=== Исходный отрывок ===

Все это не стыкуется ни с желанием Александра Исаевича уединиться в глубоком подполье, ни с неполной нагрузкой в школе.
«Весь тот год, начиная с лета 57-го и кончая весной 58-го, — вспоминала Н. А. Решетовская, — прошел у нас под флагом работы над „Шарашкой“. Сначала до середины января — вторая редакция, т. е. перепечатывание и переписывание всего романа заново» (16). В «Хронографе» работа над второй редакцией роман датирована 1 июля 1957 — 12 января 1958 г. (17). Это значит, что А. И. Солженицын не ограничился перепечаткой привезенной им из Торфопродукта рукописи и подверг ее редактированию. О том, что к середине января 1958 г. подобная работа действительно была завершена, свидетельствует дневник Л. З. Копелева, который вместе с Д. М. Паниным посетил Рязань зимой 1957–1958 гг. (18).
К этому времени Л. З. Копелев был реабилитирован и на основании решения КПК при ЦК КПСС от 5 сентября 1956 г. восстановлен в партии (19). Защитив кандидатскую диссертацию, он с 1957 по 1960 гг. преподавал историю зарубежной литературы в Московском полиграфическом институте (20).

=== Перечень записей ===

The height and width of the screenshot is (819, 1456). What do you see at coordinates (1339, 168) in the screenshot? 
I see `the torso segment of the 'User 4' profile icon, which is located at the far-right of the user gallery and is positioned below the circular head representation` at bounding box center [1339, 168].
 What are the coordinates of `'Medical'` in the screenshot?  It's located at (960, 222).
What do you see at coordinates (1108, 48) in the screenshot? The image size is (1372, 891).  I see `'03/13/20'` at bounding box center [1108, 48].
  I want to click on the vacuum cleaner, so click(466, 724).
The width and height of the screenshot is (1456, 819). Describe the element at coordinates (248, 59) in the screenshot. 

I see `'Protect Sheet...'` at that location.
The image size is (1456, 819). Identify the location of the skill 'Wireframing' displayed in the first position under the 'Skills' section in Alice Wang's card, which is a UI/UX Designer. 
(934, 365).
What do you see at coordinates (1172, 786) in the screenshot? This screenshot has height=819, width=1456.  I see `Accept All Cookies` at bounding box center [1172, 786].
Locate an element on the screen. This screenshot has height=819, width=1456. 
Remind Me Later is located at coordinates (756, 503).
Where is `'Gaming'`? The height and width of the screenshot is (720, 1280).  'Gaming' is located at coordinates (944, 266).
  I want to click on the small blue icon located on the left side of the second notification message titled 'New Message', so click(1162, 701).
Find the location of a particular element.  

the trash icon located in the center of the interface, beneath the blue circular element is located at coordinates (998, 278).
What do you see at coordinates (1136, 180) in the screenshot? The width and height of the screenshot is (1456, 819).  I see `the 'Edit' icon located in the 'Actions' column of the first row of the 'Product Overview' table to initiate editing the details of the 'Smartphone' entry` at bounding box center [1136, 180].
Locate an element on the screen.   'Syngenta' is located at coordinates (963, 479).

===

**Задание 1:** Объясните, на чем основано утверждение в отрывке о работе над «Шарашкой», что к середине января 1958 г. вторая редакция романа действительно была завершена.
**Задание 2:** Где и что преподавал Л. З. Копелев с 1957 по 1960 гг., согласно отрывку о работе над «Шарашкой»?
**Задание 3:** Продолжите отрывок о работе над «Шарашкой» с того места, где он заканчивается.

**Ответ к заданию 1:** Об этом свидетельствует дневник Л. З. Копелева. Копелев вместе с Д. М. Паниным посетил Рязань зимой 1957–1958 гг.

**Ответ к заданию 2:** Он преподавал историю зарубежной литературы в Московском полиграфическом институте.

**Ответ к заданию 3:**
Из дневника Л. З. Копелева. 17 января 1958 г.: «Вернулся из Рязани. Поездка с бригадой Госэстрады… На вокзале встречал С. Все еще худой и словно бледнее. Долгополое пальто, как шинель. Решили: буду ночевать у него… Ночью, утром, днем читал „Шарашку“. Митя твердил взахлеб: „Гениально, лучше Толстого, все точно, как было, и гениальная художественность“. Митя, как всегда, фантастически преувеличивает. О шарашке — добротная, хорошая проза, но все наши споры опять, как в „Декабристах“, преображены на свой лад. Мой „протагонист“ глупее, равнодушнее, а „сам“ и „Митя“, и „синтетические“ персонажи — их единомышленники — умнее, благороднее. Страницы про волю, про красивую жизнь сановников — карикатура на Симонова, посредственная, а то и плохая беллитристика, скорее боборыкинская. Когда говорю об этом, Наташа злится больше, чем он» (21).
Как свидетельствует Н. А. Решетовская, после отъезда Л. З. Копелева и Д. М. Панина работа над «Шарашкой» была продолжена: «Потом, по апрель включительно, еще одна внимательнейшая и придирчивейшая читка, наконец, перепечатка на машинке», в результате чего на свет появилась третья редакция романа (22).
О том, как протекала эта работа, можно было бы судить по черновикам. Однако черновые рукописи «Шарашки», не сохранились. Касаясь данной проблемы, А. И. Солженицын пишет: «…полное уничтожение (всегда и только сожжение) всех набросков, планов и промежуточных редакций… один огонь я признавал надежным еще с первых литературных шагов в лагере» (23).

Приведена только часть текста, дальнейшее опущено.